Deterministic Memory Management With Standard Library Progress
Guillaume Piolat via Digitalmars-d
digitalmars-d at puremagic.com
Sun Mar 5 06:05:12 PST 2017
On Saturday, 4 March 2017 at 18:09:10 UTC, Anthony wrote:
> I've been having difficulty finding an up-to-date answer to
> this question, so I figured I'd ask the forum: can
> deterministic memory management be done in D, without losing
> any main features?
First let's admit that C++ determinism is a strong point and that
D fares a bit worse on this.
I'll give you the simplistic rules for deterministic destruction
now (which is required for C++-style deterministic memory
management).

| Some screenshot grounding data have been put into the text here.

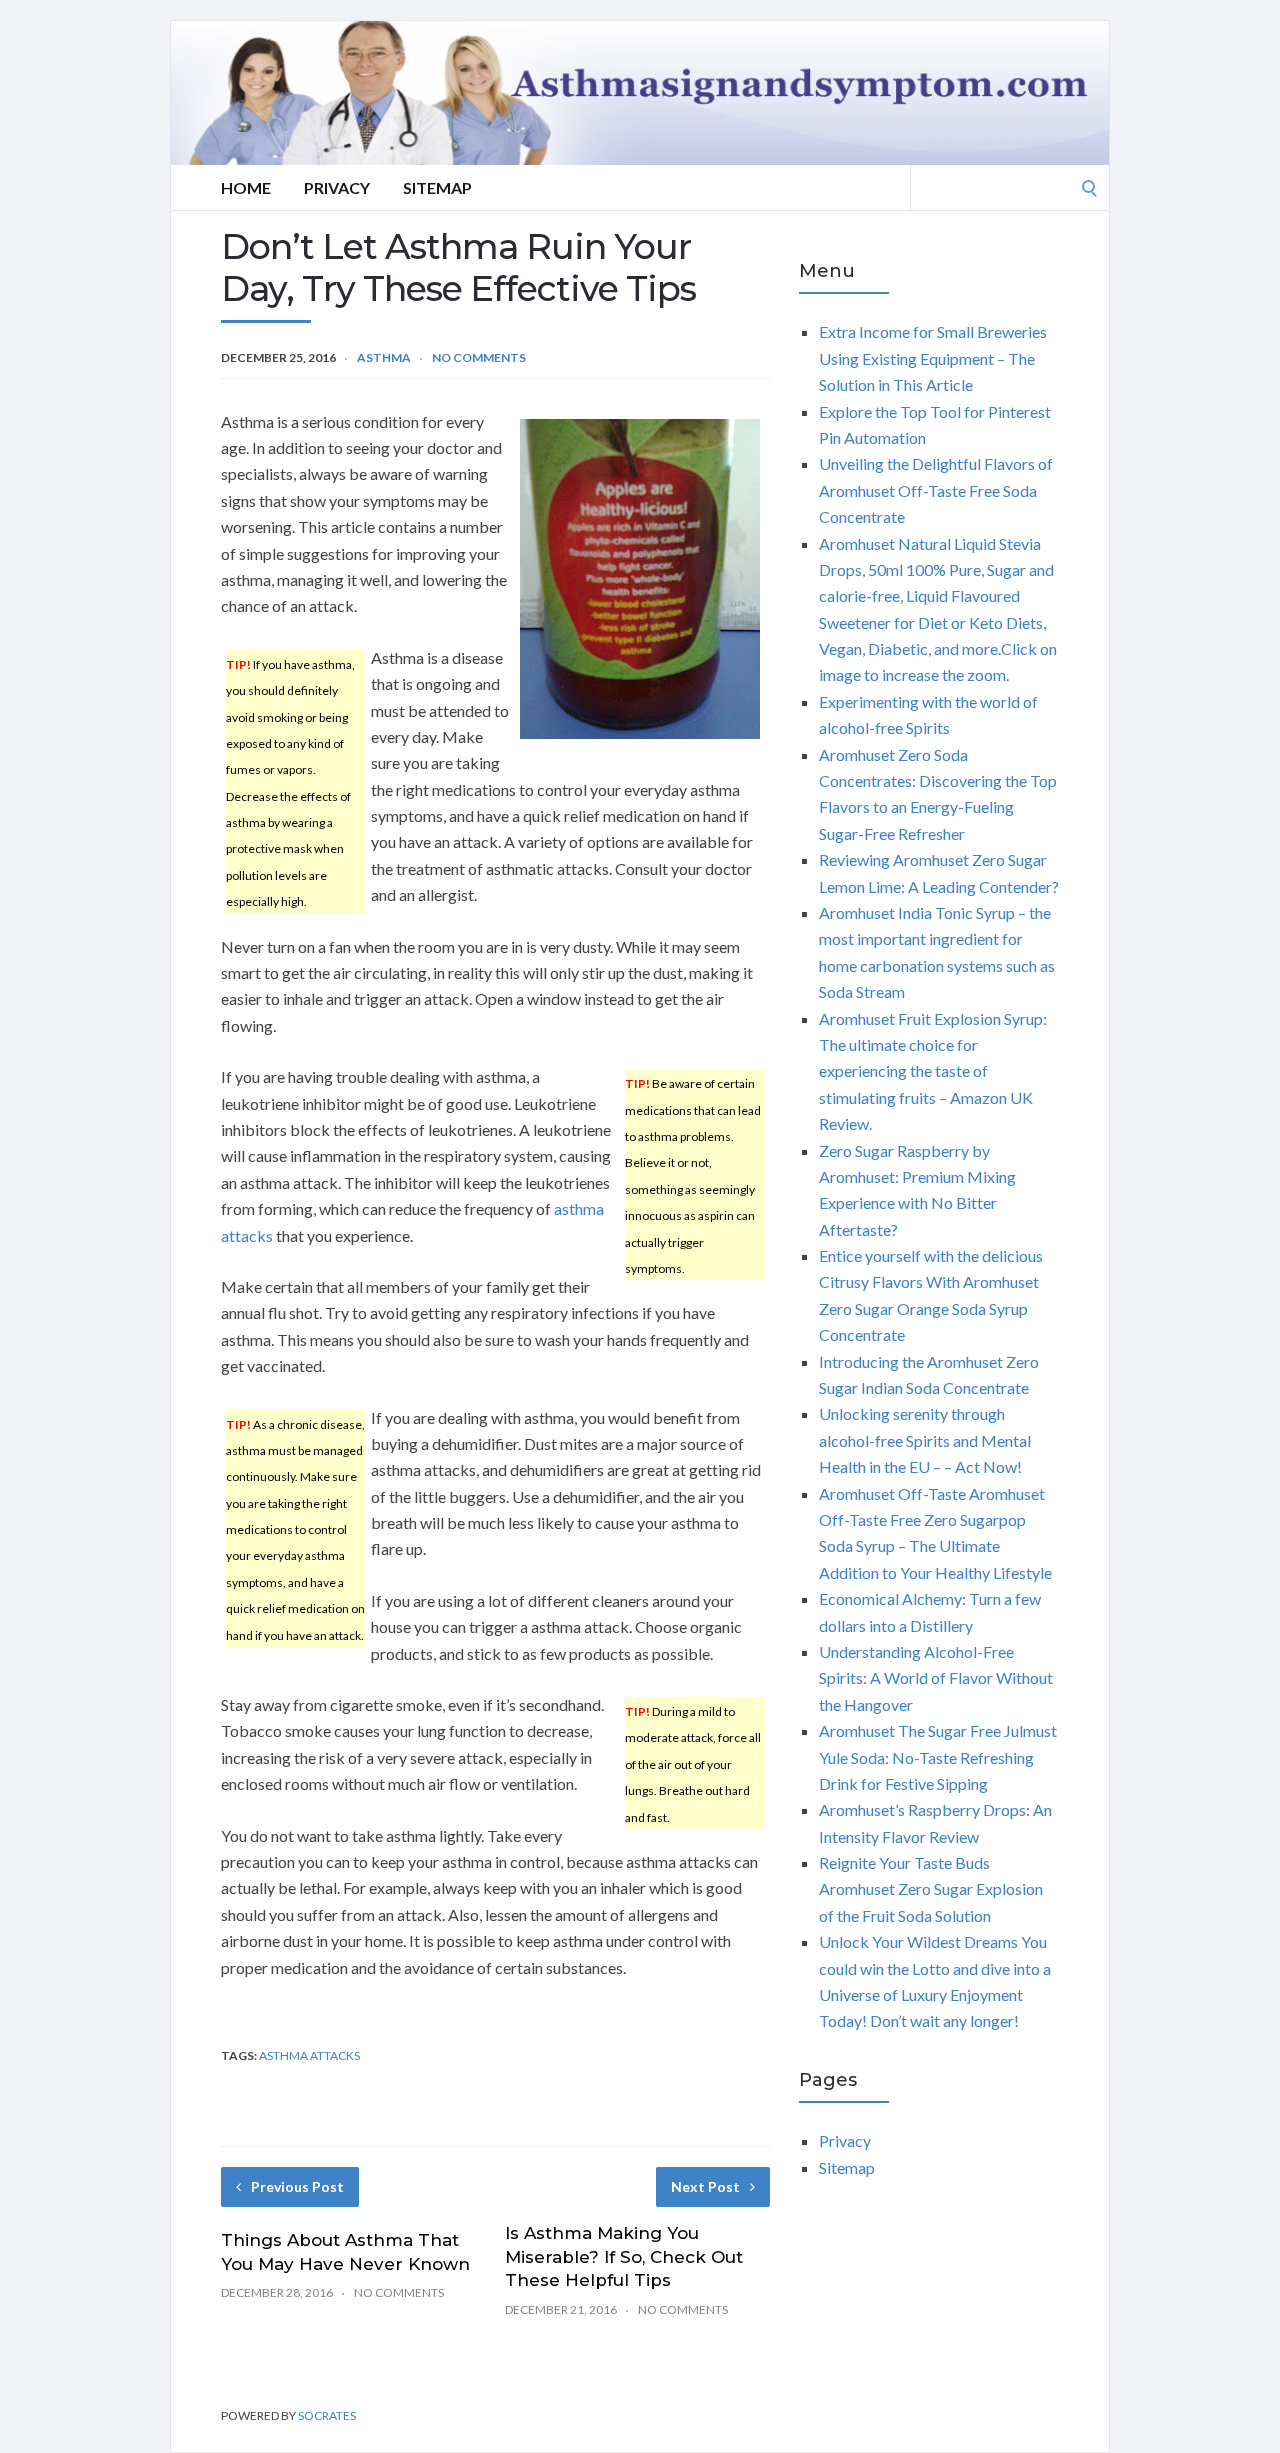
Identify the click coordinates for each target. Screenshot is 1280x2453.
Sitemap (437, 187)
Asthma (384, 357)
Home (246, 187)
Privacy (337, 187)
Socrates (327, 2415)
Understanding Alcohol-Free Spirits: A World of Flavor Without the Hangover (936, 1678)
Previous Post (297, 2186)
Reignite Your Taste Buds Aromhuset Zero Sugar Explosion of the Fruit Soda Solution (931, 1889)
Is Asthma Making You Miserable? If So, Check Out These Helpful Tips (624, 2257)
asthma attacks (309, 2055)
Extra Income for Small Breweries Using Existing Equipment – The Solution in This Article (933, 358)
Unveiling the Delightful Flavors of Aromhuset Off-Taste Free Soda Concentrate (936, 490)
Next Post (705, 2186)
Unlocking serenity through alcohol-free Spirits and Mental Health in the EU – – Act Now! (925, 1440)
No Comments (479, 357)
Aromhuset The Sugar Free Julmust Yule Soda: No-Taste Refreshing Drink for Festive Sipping (938, 1757)
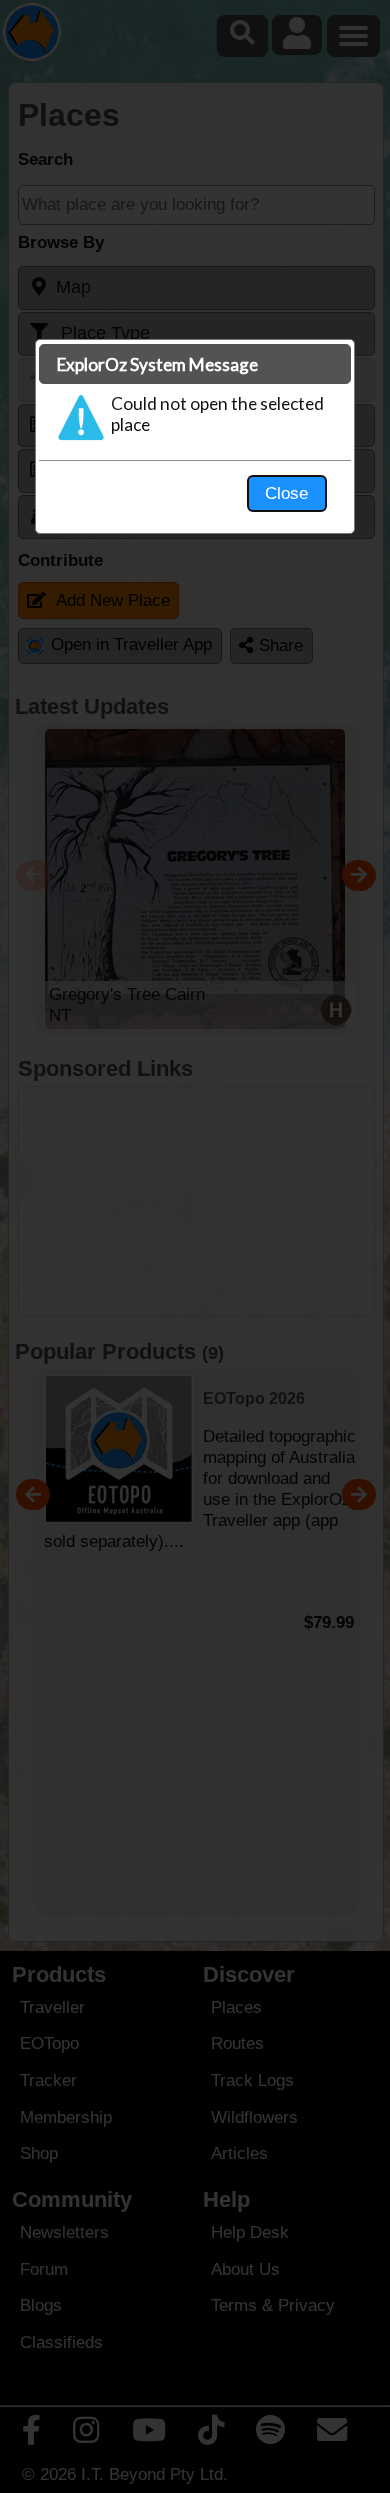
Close (286, 493)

If you follow these rules your program destruction
will be deterministic and you might even push into being
exception-safe if you are so inclined. :)
- Use struct RAII wrappers and destructors to release resources.
Typically structs with disabled postblit. However very often
resources are classes objects because they feature virtual
dispatch.
- In destructors, call .destroy on members that are class objects
(reverse order of their creation if possible). Also on heap
allocated struct but those are rare. The idea is that when the GC
kicks in, unreachable objects on the heap should already have
already been destroyed.
- Don't let the GC release resources, with the "GC-proof resource
class idiom". I remember Andrei pushing for the GC not to call
destructors, to no avail. So the GC is calling destructors and
you should use it as a _warning that something is wrong_ and
determinisim wasn't respected, not as a safety measure and a way
to actually release resources (because it's wrong thread, wrong
timing, unreliable).
- Like in C++, if your ownership is in the case where it's
shared, you can introduce artificial owners (eg: arena pool owns
arena pool items).
- The resources that are only memory need no owner and can be
managed by the GC. (eg: strings, a ubyte[] array...)
When you have deterministic destruction, it's simple to offload
work from GC to manual memory management. You don't loose ANY
main feature.
The GC is an efficient way to call free(), and a global owner not
a way to release resources.
The problem of GC efficiency itself is separate.